Rowan insisted on walking a ways on this trail which was a painfully slow experience, but we find as parents it’s best to encourage and appreciate any effort put in by the kids along on a trip. We try to always encourage and applaud every success.
Pro Tip: When little feet stop working, start distracting! Play games, sing songs, and be silly! Try hard not to get frustrated and do your best to stay positive! That attitude quickly rubs off on the kids and makes the whole trip more fun for everyone!
7. Canyon Overlook Trail
Zion National Park is ridiculously popular. I’ve done many hikes there, including the famous Angels Landing which I would never bring children on. The Canyon Overlook Trail is only 1 mile long and VERY popular. The small pullout and parking lot fill up quickly. BUT, due to the shortness of the hike traffic moves in and out and a relatively quick pace. I’ve done this hike at sunrise and midday both had us encountering full parking and lots of people. Both times I absolutely loved this hike.
Hikers are protected from the drop-offs by railings and walking along the edge of a precipice can be nerve-racking for the more timid hiker. For us it was shear fun with lots of “Slow, walking feet” thrown into the mix.
Kids, generally speaking, aren’t terribly interested in stunning vistas that can capture the attention of adults for extended periods of time. Remember, when hiking with children make it about them and let them have the fun they need and want. We found little holes to climb in, sticks to play with, and sand to draw in while at this stunning vista.

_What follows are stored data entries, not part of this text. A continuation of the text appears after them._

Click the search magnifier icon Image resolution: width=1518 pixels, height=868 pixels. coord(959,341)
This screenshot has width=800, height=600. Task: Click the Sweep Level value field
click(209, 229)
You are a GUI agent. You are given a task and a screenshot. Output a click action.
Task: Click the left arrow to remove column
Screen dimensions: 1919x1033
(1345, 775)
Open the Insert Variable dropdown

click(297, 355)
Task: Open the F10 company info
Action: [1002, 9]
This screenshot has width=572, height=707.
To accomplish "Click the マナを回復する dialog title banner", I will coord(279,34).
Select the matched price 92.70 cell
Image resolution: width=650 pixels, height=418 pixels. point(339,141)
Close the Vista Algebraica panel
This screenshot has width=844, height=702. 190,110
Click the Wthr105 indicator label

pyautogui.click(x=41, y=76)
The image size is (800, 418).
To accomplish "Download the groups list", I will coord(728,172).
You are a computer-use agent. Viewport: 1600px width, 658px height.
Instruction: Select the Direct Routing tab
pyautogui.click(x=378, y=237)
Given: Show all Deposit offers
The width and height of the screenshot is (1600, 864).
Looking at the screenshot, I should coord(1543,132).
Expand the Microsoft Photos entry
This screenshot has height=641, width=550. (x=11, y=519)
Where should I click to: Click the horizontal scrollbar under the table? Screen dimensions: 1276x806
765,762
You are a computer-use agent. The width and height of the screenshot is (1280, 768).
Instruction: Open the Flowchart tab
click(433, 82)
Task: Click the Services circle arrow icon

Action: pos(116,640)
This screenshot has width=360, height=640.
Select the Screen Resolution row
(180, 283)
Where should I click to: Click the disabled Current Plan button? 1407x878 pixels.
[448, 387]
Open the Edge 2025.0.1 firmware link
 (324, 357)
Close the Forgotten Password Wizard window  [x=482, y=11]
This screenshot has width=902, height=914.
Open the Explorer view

Pro Tip: Consider a hiking harness for walking-aged children who still can’t really be trusted near drop-offs. This prevents power struggles and “I can do it, I’m okay” statements and arguments. Our kids know that sometimes they have to wear a hiking harness to be safe or we can’t do the hike. Bobby actually sewed the kids harnesses out of webbing. You could also use a rock climbing harness instead.